Opened 12 years ago

Closed 10 years ago

#2286 closed defect (duplicate)

Possible data truncation and loss of information during Shapefile import

Reported by: Kosta Owned by: warmerdam
Priority: normal Milestone:
Component: OGR_SF Version: 1.5.0
Severity: critical Keywords: Shapefile, truncation
Cc:

Description

I would like to apply the attached patch to the Shapefile Driver in order to avoid loss or truncation of data during shapefile import.

The problem is: if a Shapefile specifies a column of type "N" (number) with a width larger than 10 digits, the data type is promoted to "double" (since "int32" can only represent 10 digits); but "double" values can only represent up to 15 or 16 digits; so this "double" promotion will result in loss of information if the original data has a width larger than 15 digits... [note: e.g., TeleAtlas use 30-digit numbers as unique IDs for some of their features!]

The attached patch will promote "numbers":

  • with at least 1 decimal to "doubles",
  • with less than 11 digits to "ints", and
  • everything else to "strings",

avoiding loss or truncation of information.

Attachments (1)

gdal-shapefile-datatype.patch (1.5 KB) - added by Kosta 12 years ago.

Download all attachments as: .zip

Change History (6)

Changed 12 years ago by Kosta

comment:1 Changed 12 years ago by Even Rouault

This is the most often reported bug... See #2152, #1627, #1112, #933, #809

comment:2 Changed 12 years ago by Kosta

Keywords: truncation added

OK, then this issue should be fixed somehow, asap.

The current implementation leads to data truncation and therefore to a loss of information. My proposed patch keeps all data around while reporting a wrong data type (btw, this is also already happening for integers with more than 10 digits, since these are promoted to another data type, i.e. "double", too).

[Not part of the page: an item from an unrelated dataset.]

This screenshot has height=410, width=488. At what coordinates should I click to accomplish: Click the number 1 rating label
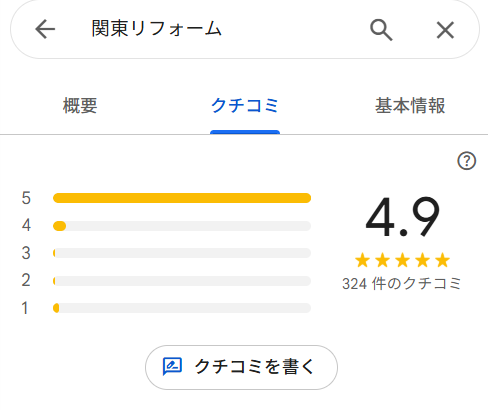click(x=25, y=308)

I would prefer the second approach since the original data can be reconstructed by simply changing the data type...

comment:3 Changed 12 years ago by warmerdam

Milestone: 1.5.2

I am not in favor of the proposed changed because of the disruption it would cause to applications expecting the values to be numeric (and for numeric query operations to work against them).

The correct fix is introducing 64bit integer column types in Shapelib and OGR. It is not clear when this will happen.

comment:4 Changed 12 years ago by Kosta

But the introduction of 64-bit integer would even more disrupt existing applications, since they are not aware of 64-bit integers yet and cannot handle them.

And using 64-bit integer only solve the problem for numeric values up to 20(?) digits; for even larger numerics the problem would not be fixed at all.

Would it be possible/acceptable to return the full original data containing all digits if requested as "string" instead of "integer" or "double" (via OGRFeature::GetFieldAsString())?

comment:5 Changed 10 years ago by warmerdam

Resolution: duplicate
Status: newclosed

I'm making #3615 the official ticket to address wide integer fields in dbf.

Note: See TracTickets for help on using tickets.